Português

sexta-feira, 4 de março de 2011

Paralelismo histórico-metafórico


Vicente

          Vicente integra o grupo dos traidores e delatores, o equivalente aos «bufos» da época do Estado Novo. Este grupo move-se pela conveniência, isto é, representa todos aqueles que se aproximam do poder para obter favores e que não têm qualquer pejo em se vender aos governantes. São, no fundo, os verdadeiros traidores que não têm qualquer ética ou valores morais e que passam impunes, alcançando os seus objectivos.

          Vicente é, na peça, o maior representante  desta «classe». Ele é um elemento do povo / popular que surge, pela primeira vez, investido na função de provocador e agitador, procurando denegrir a imagem do general Gomes Freire de Andrade junto do povo através de diversos «argumentos»: a guerra e as feridas e mágoas que deixou na lembrança das pessoas ("Vocês ainda não estão fartos de generais?" - pág. 21); as miseráveis condições de vida em que vivem [a fome que atinge as famílias, muitas numerosas, procurando apelar ao sentimento de pai ("Tens sete filhos com fome e com frio e vais para casa com as mãos a abanar.
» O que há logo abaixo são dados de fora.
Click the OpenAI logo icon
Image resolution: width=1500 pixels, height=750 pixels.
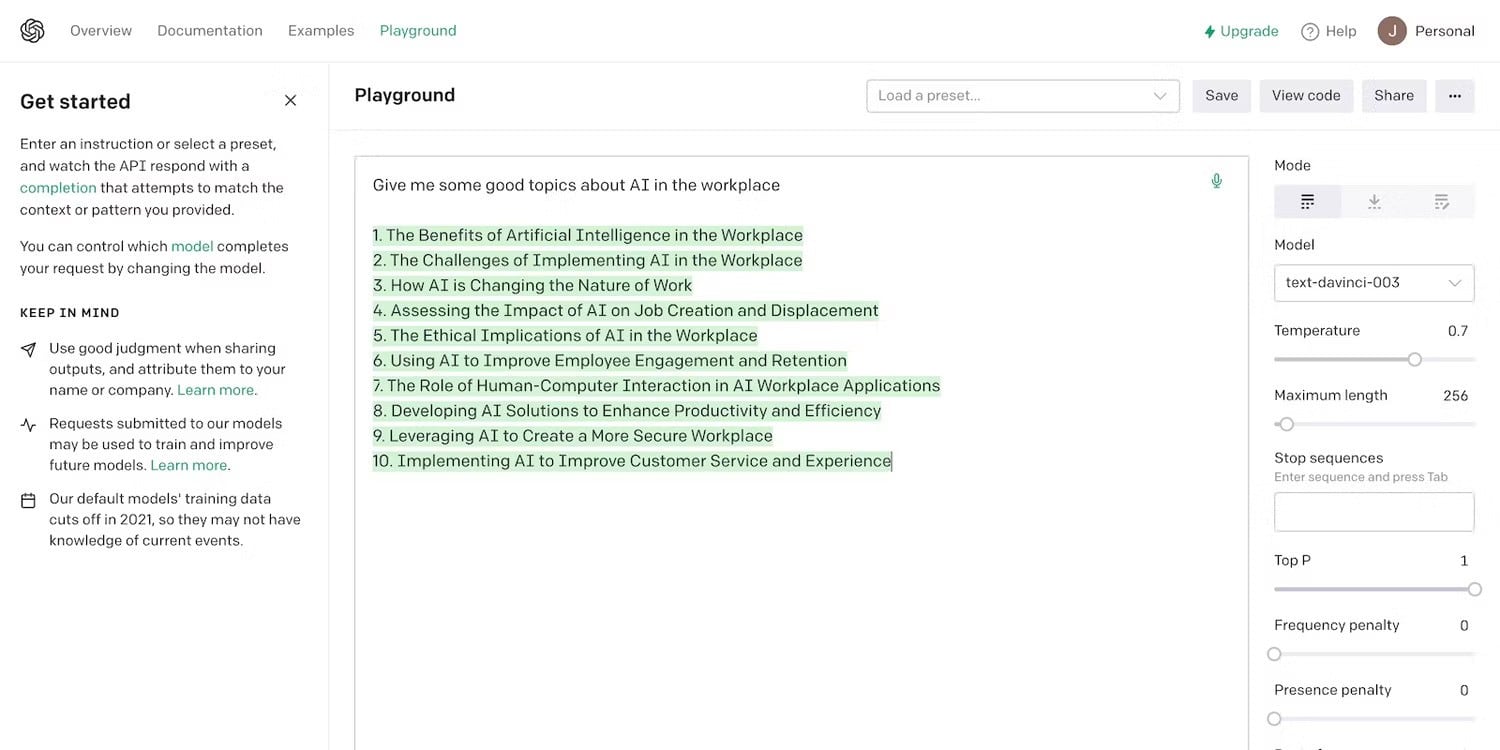[32, 31]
Julgas que o Gomes Freire os vai vestir?" - pág. 21); a ausência de vestuário; a ausência de habitação ("Nenhum de vocês tem um tecto que o abrigue no Inverno..." - pág. 21)]; o desprezo a que são votadas as pessoas quando deixam de ter utilidade, abandonadas à miséria e à condição de pedintes, por contraste com os generais, que obtêm glória ("... para eles se encherem de medalhas..." - pág. 22) através do seu sacrifício e vivem confortavelmente("Matas a fome com os cinco réis e com a recordação da campanha. Mas eles... eles vão para casa encher a pança!" - pág. 22 - notar o recurso a uma linguagem rude, sinónimo da sua origem social), indiferentes à desgraça alheia. Depois, concentrando-se directamente no seu alvo, acusa-o de ser um «estrangeirado» (pág. 23) e ser igual aos outros, de estar conluiado com o poder ("Porque está feito com eles, porque essa gente é toda igual." - pág. 24). Nessa sua tarefa, socorre-se por vezes do sarcasmo e da ironia ("É um santo, o teu general..." - pág. 23).
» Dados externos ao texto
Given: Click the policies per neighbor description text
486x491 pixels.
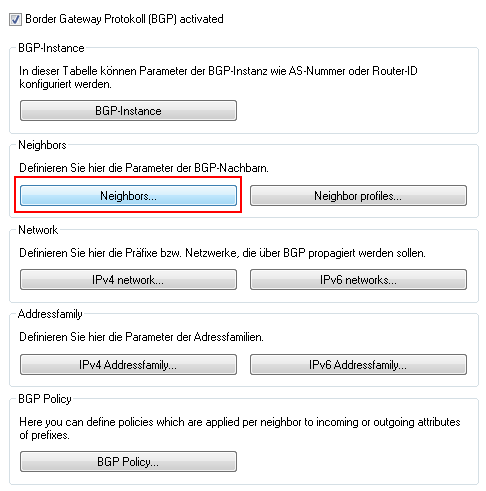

          Durante o diálogo com os dois polícias, Vicente autocaracteriza-se como mentiroso ("... digo-lhes metade da verdade." - pág. 25) e revela toda a sua astúcia, manha e inteligência ("Lembro-lhes que o Gomes Freire é general e falo-lhes da guerra. Haverá alguém que se não lembre da guerra?"; "Odeiam os Franceses e os Ingleses? Chamo estrangeirado ao Gomes Freire..." - pág. 25), todo o seu materialismo, oportunismo e ambição, afirmando que se vende a quem lhe pagar: "Só acredito em duas coisas: no dinheiro e na força. O general não tem uma nem outra." (pág. 25). Ora, estas afirmações permitem deduzir que Vicente poderia perfeitamente aliar-se ao general caso este fosse detentor de dinheiro ou poder, o que quer dizer que não há qualquer ideologia que sustente as suas acções, apenas o seu interesse imediato.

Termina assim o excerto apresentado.